**PROBLEM DESCRIPTION:**
Express as a numbered list, with blank lines omitted, the part of the listing that opens with the line containing "Viewport: 1080px width, 529px" and closes with the line containing "tap(595, 368)".

###

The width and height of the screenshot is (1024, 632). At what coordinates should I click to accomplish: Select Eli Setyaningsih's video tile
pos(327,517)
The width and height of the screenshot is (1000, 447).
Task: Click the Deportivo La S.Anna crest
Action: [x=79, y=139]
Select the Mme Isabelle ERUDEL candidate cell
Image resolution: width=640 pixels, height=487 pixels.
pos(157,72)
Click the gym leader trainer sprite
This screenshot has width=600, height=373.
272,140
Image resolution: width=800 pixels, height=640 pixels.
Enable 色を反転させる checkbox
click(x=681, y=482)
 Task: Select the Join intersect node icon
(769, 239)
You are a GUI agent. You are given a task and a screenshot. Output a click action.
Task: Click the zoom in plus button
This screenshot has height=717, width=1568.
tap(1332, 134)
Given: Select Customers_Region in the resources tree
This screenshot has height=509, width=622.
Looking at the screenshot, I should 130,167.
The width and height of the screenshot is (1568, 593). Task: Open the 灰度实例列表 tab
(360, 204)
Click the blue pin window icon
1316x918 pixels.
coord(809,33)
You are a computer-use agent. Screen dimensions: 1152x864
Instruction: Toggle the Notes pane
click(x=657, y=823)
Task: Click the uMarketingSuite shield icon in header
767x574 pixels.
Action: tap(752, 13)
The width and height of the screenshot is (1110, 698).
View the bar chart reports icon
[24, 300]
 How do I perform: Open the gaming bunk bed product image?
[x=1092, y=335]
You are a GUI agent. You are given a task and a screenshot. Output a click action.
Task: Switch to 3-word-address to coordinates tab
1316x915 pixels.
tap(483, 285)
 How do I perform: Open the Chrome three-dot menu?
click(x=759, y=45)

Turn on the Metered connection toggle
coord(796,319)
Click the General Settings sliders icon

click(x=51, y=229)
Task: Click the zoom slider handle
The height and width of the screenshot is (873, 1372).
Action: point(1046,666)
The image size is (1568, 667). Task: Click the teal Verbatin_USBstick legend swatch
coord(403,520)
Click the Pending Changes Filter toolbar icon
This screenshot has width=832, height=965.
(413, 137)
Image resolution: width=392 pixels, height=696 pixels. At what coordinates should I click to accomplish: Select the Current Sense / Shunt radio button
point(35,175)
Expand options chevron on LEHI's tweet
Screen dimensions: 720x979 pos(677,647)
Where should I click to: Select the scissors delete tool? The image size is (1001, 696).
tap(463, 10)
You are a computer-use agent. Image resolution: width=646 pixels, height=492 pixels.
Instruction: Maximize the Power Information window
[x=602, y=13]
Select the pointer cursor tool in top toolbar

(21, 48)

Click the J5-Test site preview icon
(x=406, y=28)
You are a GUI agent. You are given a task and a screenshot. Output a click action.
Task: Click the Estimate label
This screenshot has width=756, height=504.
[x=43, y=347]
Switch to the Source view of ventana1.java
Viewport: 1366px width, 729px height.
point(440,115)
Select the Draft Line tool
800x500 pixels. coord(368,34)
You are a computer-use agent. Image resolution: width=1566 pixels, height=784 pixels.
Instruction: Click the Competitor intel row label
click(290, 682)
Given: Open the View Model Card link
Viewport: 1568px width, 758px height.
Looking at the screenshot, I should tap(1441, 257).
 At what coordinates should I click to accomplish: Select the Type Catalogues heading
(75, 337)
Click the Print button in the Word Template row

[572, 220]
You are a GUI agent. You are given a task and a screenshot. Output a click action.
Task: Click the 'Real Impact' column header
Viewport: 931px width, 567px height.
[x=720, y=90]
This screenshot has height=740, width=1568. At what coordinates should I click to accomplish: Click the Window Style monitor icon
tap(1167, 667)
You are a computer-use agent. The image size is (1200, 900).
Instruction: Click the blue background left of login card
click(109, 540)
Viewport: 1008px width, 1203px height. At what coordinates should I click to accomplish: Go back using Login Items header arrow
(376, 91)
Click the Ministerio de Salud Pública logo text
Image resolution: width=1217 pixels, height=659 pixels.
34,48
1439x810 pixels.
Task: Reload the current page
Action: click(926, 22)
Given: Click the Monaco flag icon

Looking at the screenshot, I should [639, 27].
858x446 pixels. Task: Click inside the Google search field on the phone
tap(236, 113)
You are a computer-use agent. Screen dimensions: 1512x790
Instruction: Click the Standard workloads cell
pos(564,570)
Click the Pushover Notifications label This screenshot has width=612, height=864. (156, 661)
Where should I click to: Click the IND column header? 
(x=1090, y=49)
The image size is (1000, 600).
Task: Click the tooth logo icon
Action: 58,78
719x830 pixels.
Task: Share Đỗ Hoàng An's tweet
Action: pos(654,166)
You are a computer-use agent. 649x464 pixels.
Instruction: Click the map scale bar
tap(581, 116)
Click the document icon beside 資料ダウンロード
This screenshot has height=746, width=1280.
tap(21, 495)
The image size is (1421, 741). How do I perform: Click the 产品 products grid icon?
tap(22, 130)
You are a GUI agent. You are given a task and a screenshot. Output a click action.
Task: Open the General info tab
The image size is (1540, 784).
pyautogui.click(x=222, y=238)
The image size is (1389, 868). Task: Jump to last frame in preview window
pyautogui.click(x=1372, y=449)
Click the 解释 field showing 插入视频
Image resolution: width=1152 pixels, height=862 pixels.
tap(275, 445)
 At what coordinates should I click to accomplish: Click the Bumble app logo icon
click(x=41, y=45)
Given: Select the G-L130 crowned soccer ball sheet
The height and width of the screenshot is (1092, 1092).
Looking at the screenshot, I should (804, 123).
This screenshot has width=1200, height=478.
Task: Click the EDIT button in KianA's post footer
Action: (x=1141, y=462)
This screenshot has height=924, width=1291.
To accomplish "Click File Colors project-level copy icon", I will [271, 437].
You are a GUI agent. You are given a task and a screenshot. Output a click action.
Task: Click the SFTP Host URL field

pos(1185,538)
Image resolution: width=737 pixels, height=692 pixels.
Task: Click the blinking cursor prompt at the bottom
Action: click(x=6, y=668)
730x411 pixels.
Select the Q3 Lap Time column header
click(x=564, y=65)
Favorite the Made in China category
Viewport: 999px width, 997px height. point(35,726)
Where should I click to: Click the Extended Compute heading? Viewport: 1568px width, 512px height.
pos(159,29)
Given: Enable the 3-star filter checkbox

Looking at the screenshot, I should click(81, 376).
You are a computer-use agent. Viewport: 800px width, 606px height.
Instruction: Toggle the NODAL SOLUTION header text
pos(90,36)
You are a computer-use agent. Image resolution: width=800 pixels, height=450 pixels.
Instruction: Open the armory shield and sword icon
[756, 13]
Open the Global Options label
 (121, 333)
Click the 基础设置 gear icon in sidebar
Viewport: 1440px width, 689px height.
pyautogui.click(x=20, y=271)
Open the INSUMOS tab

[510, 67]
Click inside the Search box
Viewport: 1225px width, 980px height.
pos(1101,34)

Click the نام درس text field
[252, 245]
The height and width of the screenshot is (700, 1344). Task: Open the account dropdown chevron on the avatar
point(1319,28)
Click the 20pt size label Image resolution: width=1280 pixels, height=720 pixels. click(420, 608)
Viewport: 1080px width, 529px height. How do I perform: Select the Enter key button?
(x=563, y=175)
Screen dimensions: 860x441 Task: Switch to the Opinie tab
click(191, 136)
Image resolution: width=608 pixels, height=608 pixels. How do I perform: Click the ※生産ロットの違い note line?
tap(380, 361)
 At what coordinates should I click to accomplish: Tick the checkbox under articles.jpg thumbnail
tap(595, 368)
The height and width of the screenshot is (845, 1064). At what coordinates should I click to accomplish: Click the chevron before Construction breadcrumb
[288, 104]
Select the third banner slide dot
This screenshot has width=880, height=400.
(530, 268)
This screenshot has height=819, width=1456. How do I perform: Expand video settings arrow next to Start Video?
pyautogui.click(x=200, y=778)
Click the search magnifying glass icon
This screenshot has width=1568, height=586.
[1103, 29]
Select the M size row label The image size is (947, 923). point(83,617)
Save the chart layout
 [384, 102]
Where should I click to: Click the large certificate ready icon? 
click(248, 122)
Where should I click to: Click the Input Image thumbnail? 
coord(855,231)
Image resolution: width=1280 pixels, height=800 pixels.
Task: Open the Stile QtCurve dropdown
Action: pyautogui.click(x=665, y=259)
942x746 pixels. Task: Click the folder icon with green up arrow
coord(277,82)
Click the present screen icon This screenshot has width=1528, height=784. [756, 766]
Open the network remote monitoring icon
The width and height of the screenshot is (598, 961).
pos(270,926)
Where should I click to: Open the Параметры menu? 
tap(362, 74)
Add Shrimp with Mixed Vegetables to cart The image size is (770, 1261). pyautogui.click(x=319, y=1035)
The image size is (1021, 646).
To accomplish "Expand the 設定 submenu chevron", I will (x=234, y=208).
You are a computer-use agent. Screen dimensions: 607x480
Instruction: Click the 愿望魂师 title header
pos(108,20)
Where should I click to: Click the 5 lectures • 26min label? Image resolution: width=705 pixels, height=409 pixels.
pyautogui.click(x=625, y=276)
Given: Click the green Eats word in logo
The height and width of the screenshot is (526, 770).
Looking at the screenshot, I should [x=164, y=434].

###

**PROBLEM SOLUTION:**
1. Viewport: 1080px width, 529px height. How do I perform: Select the Enter key button?
2. (x=563, y=175)
3. Screen dimensions: 860x441 Task: Switch to the Opinie tab
4. click(191, 136)
5. Image resolution: width=608 pixels, height=608 pixels. How do I perform: Click the ※生産ロットの違い note line?
6. tap(380, 361)
7.  At what coordinates should I click to accomplish: Tick the checkbox under articles.jpg thumbnail
8. tap(595, 368)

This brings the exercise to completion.